The Senate voted 56-41 on February 29 to confirm President Biden’s nomination of Marjorie Rollinson to serve as chief counsel for the Internal Revenue Service. Rollinson picked up support from 6 Republicans—Finance Committee members Bill Cassidy of Louisiana and Thom Tillis of North Carolina, as well as non-taxwriters Susan Collins of Maine, Lisa Murkowski of Alaska, Mitt Romney of Utah, and Mike Rounds of South Dakota—who joined 48 Democrats and 2 Independents who receive their committee assignments from that party in the “aye” column.
Rollinson, who is coming out of retirement to take the position, spent much of the past 36 years at a Big Four professional services firm, most recently as deputy director of its national tax department. However, she also served in the IRS chief counsel’s office from 2013 to 2019, finishing her time there as associate chief counsel, international.
First confirmed chief counsel since 2021
The chief counsel is one of only two positions at the IRS that require Senate confirmation—the other is the commissioner—and plays a key role in developing guidance and regulations on enacted tax legislation. The position had been vacant since President Biden took office in January of 2021, with William Paul, the current principal deputy chief counsel, serving as acting chief counsel in the interim.

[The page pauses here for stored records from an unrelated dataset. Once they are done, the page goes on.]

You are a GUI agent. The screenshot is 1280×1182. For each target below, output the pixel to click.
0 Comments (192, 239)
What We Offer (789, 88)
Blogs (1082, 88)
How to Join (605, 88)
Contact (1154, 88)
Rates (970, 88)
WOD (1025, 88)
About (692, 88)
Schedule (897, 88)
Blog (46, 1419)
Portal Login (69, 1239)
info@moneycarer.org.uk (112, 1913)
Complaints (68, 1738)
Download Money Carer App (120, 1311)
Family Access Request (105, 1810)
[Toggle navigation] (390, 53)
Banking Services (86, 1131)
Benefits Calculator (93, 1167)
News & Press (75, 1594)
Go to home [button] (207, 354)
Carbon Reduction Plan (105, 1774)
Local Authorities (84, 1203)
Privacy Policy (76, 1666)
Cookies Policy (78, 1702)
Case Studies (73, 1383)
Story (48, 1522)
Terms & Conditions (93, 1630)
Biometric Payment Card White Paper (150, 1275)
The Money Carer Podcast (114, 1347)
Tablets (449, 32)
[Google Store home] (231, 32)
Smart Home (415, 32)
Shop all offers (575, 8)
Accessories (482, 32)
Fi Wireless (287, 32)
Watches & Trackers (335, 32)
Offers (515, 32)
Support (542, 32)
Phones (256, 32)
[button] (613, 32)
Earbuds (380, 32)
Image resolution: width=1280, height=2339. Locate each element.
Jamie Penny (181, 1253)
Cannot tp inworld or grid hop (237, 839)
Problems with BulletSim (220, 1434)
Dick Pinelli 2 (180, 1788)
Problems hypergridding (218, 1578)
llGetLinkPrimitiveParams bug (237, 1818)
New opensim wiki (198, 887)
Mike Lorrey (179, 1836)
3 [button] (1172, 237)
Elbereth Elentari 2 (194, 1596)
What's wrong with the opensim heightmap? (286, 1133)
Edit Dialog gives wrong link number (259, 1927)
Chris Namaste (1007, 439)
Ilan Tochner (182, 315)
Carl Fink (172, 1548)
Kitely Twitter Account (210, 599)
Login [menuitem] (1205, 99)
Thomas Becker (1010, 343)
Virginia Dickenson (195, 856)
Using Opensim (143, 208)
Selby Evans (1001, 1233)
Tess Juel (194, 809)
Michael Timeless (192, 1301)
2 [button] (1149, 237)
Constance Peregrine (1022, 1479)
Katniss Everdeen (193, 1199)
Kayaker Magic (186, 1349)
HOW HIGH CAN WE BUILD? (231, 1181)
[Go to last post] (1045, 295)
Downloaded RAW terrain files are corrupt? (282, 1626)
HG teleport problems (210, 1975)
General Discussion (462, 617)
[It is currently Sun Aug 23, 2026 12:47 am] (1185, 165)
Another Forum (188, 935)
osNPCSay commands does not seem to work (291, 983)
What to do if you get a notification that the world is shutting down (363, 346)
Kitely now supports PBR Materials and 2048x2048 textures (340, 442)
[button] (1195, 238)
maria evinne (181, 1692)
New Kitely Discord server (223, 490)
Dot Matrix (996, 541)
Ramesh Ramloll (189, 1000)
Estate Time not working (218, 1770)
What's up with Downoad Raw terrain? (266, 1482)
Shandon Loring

Rollinson was tapped for the post in June of 2023. At her nomination hearing before the Senate Finance Committee in September, she faced questions on a host of issues including the OECD project to overhaul international tax rules, the interpretation of the tax provisions in the Inflation Reduction Act of 2022 (P.L. 117-169) and the guidance implementing those provisions, and the IRS’s focus for taxpayer audits. (For details, see Tax News & Views, Vol. 24, No. 32, Sep. 29, 2023. The committee subsequently released Rollinson’s written responses to additional questions for the record that taxwriters submitted after that hearing.)
Finance Committee members voted on a bipartisan basis last November to send Rollinson’s nomination to the full Senate, but she did not receive a floor vote before the first session of the 118th Congress expired at the end of 2023. The taxwriting panel revisited her nomination once the current legislative session got underway at the start of 2024 and endorsed her a second time—again by a bipartisan margin—on January 31.